B.: Sì. Il mondo è il mondo, la vita è qualcosa di diverso. Il mondo è solo un’espressione della vita.
D.: E infatti tu dici sempre “fate fronte al mondo e il resto lasciatelo alla vita”.
B.: Sì, non è difficile far fronte al mondo.
D.: Sono tutti aspetti… pratici, insomma.
D.: Il pericolo è quello di incasinarsi molto. Se si sta un po’ attenti c’è la possibilità di limitare le invasioni del mondo.
B.: Il mondo è invasivo e incasinato perché è vissuto nella maniera sbagliata.
D.: Perché noi lo viviamo come fosse la nostra vita, il mondo. Non diamo spazio al resto.
D.: Noi abbiamo l’illusione che sia la cosa, l’unica cosa…
B.: Che esiste.
D.: Questa è la grande illusione degli uomini.
B.: Perché lo vivi come assoluto. Per te il mondo e la vita sono la stessa cosa e allora ti assorbe tutto. Se tu vedi che il mondo è il mondo e la vita è la vita, non ti assorbe più. Perché lui avrà il suo spazio e la vita avrà il suo. Non sono separati, il mondo fa’ parte della vita. Ma è una piccola parte, non è la vita stessa, la vita ingloba il mondo, non è il mondo che ingloba la vita. E’ la vita che dà senso al mondo.
D.: Cioè il mondo è un piccolo prodotto della vita?

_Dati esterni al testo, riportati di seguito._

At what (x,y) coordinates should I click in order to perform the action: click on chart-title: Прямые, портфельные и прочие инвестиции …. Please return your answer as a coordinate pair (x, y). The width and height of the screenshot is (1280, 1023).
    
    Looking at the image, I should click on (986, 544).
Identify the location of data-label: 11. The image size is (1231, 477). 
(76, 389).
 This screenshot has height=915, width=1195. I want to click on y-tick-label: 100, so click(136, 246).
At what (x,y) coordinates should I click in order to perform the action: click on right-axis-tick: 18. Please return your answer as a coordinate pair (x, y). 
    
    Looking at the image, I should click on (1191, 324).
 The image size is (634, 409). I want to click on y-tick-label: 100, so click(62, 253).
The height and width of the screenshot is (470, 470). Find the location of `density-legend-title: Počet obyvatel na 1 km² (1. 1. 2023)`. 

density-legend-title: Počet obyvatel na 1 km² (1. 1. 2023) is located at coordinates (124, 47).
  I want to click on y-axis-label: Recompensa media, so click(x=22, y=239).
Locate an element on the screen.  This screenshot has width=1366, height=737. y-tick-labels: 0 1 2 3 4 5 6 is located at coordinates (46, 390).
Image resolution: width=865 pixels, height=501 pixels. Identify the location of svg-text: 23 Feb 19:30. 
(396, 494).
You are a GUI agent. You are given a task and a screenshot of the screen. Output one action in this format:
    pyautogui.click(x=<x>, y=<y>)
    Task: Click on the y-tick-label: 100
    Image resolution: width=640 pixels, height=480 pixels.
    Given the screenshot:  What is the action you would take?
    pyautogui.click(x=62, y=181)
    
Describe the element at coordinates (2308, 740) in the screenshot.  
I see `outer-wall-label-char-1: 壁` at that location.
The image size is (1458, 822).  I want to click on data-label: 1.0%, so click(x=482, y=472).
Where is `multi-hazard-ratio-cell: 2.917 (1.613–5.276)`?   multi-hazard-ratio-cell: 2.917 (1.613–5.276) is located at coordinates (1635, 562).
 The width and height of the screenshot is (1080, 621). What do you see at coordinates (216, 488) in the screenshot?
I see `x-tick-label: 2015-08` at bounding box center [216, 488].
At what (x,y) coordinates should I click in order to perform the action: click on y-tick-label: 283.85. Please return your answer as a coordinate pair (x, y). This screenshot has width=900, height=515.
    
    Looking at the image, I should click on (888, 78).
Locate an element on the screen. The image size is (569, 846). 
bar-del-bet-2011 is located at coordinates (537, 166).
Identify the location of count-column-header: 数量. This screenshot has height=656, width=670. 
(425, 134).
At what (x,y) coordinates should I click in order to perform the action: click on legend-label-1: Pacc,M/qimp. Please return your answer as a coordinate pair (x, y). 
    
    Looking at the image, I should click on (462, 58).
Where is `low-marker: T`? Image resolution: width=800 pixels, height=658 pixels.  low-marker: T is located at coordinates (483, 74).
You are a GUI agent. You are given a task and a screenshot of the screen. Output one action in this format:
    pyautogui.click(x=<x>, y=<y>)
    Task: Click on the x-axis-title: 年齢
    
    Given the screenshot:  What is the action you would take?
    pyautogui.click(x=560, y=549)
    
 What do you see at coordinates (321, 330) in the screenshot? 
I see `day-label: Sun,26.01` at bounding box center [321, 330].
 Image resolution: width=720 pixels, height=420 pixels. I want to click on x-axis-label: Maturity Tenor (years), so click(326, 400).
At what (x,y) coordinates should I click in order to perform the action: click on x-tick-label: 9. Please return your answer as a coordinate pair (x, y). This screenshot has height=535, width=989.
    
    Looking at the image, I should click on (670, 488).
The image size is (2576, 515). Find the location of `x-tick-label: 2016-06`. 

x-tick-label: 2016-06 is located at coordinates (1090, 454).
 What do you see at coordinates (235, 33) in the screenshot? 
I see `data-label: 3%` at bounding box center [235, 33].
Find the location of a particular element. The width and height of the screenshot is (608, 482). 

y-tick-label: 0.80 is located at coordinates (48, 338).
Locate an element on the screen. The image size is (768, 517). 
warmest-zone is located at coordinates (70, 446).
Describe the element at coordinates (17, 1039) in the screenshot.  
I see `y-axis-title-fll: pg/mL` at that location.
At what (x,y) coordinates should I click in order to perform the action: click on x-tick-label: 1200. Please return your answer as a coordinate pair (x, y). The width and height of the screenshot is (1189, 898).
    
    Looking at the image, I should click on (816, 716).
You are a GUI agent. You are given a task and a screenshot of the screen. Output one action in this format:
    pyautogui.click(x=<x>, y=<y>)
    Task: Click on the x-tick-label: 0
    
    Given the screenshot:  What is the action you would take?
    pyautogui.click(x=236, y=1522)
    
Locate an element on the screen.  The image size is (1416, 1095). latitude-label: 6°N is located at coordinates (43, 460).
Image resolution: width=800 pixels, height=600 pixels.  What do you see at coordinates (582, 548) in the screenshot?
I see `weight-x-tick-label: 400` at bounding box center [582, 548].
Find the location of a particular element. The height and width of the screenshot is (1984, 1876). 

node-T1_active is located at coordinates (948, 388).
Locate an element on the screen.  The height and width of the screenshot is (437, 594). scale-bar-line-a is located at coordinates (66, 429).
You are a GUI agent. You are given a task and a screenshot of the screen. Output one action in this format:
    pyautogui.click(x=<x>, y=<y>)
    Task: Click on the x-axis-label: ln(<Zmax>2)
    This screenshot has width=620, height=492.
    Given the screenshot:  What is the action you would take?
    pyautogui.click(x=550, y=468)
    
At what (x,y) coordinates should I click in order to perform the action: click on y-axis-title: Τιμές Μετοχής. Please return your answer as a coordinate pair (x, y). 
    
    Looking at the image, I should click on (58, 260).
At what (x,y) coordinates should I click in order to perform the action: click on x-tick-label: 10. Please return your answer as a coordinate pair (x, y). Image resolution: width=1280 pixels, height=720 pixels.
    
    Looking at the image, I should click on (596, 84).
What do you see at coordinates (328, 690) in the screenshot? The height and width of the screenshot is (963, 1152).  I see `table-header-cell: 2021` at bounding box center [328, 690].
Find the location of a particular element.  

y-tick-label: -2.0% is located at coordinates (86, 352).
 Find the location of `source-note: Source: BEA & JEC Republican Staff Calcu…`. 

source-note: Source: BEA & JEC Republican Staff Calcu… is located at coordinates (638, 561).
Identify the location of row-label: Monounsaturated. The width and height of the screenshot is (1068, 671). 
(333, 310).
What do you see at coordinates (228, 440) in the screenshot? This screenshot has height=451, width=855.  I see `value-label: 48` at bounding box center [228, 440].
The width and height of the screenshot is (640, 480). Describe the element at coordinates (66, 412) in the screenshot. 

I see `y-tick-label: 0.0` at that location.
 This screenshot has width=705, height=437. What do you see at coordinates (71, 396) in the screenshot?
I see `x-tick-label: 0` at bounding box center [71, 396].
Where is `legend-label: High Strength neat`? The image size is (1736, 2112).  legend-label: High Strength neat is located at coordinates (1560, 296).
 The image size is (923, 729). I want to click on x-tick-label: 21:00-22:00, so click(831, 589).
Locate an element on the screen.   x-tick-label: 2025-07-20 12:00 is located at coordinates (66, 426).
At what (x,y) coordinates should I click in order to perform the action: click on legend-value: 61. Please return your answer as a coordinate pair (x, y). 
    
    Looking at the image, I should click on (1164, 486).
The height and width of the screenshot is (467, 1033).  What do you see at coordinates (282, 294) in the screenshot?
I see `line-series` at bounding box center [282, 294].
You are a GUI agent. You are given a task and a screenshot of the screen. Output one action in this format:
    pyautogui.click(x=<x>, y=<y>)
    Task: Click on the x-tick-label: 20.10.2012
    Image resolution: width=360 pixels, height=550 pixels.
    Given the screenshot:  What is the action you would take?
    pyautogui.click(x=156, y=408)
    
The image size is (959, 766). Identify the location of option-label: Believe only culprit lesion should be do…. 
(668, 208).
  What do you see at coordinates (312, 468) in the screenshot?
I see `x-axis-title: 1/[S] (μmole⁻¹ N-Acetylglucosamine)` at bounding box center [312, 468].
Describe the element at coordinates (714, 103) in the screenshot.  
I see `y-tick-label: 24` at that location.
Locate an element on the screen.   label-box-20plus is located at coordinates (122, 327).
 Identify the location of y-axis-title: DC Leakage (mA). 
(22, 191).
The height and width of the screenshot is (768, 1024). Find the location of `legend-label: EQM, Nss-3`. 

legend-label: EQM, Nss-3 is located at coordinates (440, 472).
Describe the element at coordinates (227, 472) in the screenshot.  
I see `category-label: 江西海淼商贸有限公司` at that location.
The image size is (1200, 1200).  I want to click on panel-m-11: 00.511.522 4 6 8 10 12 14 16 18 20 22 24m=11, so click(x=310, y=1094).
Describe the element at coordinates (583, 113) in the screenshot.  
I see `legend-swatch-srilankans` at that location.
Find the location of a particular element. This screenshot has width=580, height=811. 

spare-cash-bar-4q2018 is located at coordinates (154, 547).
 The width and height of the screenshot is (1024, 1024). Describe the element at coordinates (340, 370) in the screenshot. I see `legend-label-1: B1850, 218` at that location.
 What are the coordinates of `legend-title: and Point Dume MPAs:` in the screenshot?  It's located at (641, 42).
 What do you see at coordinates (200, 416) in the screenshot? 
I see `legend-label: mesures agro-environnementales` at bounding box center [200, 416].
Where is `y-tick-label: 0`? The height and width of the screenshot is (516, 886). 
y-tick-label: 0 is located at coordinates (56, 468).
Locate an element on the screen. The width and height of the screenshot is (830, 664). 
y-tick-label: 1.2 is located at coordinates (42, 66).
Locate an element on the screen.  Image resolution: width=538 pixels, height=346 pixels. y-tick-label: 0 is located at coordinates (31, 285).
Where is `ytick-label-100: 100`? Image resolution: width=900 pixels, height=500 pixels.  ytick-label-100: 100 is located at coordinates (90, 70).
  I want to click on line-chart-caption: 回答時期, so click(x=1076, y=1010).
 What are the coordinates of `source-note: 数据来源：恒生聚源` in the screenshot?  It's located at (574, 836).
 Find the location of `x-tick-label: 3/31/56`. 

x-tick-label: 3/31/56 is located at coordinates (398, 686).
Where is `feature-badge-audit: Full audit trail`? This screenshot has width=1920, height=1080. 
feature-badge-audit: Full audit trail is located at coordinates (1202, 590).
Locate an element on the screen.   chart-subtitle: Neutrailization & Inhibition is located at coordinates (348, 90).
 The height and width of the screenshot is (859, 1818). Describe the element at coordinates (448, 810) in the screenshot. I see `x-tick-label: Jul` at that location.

B.: Certo. Il mondo ti prende perché lo guardi in maniera sbagliata e lo vivi in maniera sbagliata, non a causa sua. E’ perché tu lo leggi così. Però se tu lo guardi nel modo giusto, con la giusta prospettiva, lui non ti chiede nulla. E’ parte della vita che faccia quello che ha da fare, ma non ha verso di te un aspetto coercitivo.